Como dito, Agostinho sempre percebeu a presença do mal em sua vida, desde a infância, quando relatou sobre seu desejo ardente de saborear os prazeres e também como vivia as dores da carne (sofrimento – que também é um mal): “nada mais fazia senão sugar os peitos, saborear os prazeres e chorar as dores da minha carne” [1]. Deve-se destacar que Agostinho não tinha lembrança de seus primeiros anos de infância, mas observava as outras crianças (que praticavam os mesmos atos maus) e recebia relatos de seus familiares[2]. Agostinho, então conclui que as crianças também têm sua natureza corrompida, “a debilidade dos membros infantis é inocente, mas não a alma das crianças” [3].
No período da adolescência existe, segundo Agostinho, além das tentações infantis[4], o apetite sexual e a transgressão. O pecado que mais marcou a adolescência de Agostinho foi o da luxúria, “os espinhos das paixões me sobejaram a cabeça, sem haver mão que os arrancasse”[5]. Além disso, foi na adolescência que Agostinho percebeu o prazer que o homem sentia pelo mal, ao narrar o episódio do furto das peras: “Eu quis roubar; não instigado pela necessidade, mas somente pela penúria, pelo fastio da justiça e pelo excesso de maldade […] não pretendia desfrutar do fruto, mas do roubo em si e do pecado.”[6]
Agostinho acreditava que o pecado era dirigir a vontade para as coisas inferiores – ressalta-se que as coisas inferiores (criaturas) são boas na participação no Sumo-bem (Deus), porém são boas em grau menor. O pecado é quando a pessoa se inclina para os bens menores ao invés de se inclinar para o bem em si, ou seja, Deus. Agostinho, ao narrar o episódio do roubo das peras, afirma que a cumplicidade faz com que o ser humano peque ou o induz a pecar, “portanto, amei também no furto o consórcio, daqueles com quem o cometi. Amei, por isso, mais alguma coisa do que o furto, mas não, não mais nada, porque a cumplicidade nada vale.”[7]
No momento de estudos em Cartago, Agostinho percebeu seu prazer pela dor e pela tragédia dos outros, mas os dois pontos que marcaram este momento da vida do bispo de Hipona foram a leitura do livro Hortênsio, de Cícero, e a adesão ao maniqueísmo. Agostinho foi seduzido pelos maniqueus porque esta doutrina buscava a origem do mal, tinha uma concepção de Deus e mostrava como os injustos (assassinos, homens cheios de mulheres… – citados no Antigo Testamento) seriam salvos.

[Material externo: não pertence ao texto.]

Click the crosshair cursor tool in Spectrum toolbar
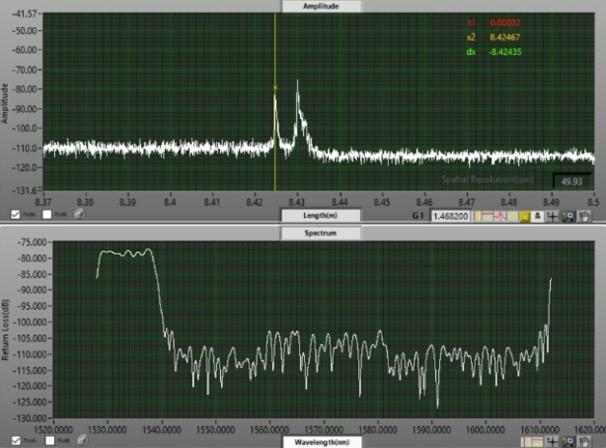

Os maniqueus respondiam a essas questões, dizendo que a origem do mal era o deus mal (eles acreditavam que havia duas origens das coisas, uma boa e outra má), que os seres divinos eram materiais e que o Antigo Testamento fora escrito pelo deus mal.
Finalmente, Agostinho teve o contato com os neoplatônicos em Milão e com Ambrósio, os quais o fizeram descobrir o que era realmente o mal, e fizeram-no abandonar a doutrina maniqueísta.
O mal
Agostinho, depois de toda sua experiência de vida, encontra a resposta para o problema da origem do mal, graças aos neoplatônicos, especialmente Plotino que afirmava ser o mal ausência, falta de bem. Plotino, porém, identificava o mal com a matéria, e se Agostinho identificasse o mal com a matéria, ele seria obrigado a dizer que o mal é um bem, pois todas as coisas, enquanto existem, são boas[8].
Agostinho também não poderia atribuir a origem do mal a Deus, pois Ele é Sumo-bem e criou todas as coisas boas. O Bispo de Hipona então chega ao homem, e conclui que o mal é causado pelos seres humanos, pois estes não são o bem pleno, como Deus o é[9]. O homem, ao se afastar de Deus e voltar-se para as criaturas, que são bens inferiores, causa o mal, pois se afasta do bem supremo, “pela propensão imoderada para os bens inferiores, embora seja bons, se abandonam outros melhores e mais elevados, ou seja, a Vós, meu Deus, à vossa verdade e a vossa lei.”[10]
Mas qual é a causa do mal no ser humano? Como ele se volta para os bens inferiores? Agostinho responderá que é pelo livre-arbítrio da vontade, “o livre-arbítrio da vontade é a causa de praticarmos o mal”[11]. O ser humano está sempre buscando um bem, entretanto, sua vontade acaba procurando um bem que não é o bem em si, mas os bens que participam do bem supremo (Deus). Quando o ser humano se volta para o bem verdadeiro, ele será livre[12] e estará agindo bem.
Portanto, o mal é a ausência de bem, ou seja, o mal é o não-ser ou nada. Mas, Agostinho irá questionar-se a cerca dos três aspectos do mal, a saber: ontológico- metafísico, moral e físico.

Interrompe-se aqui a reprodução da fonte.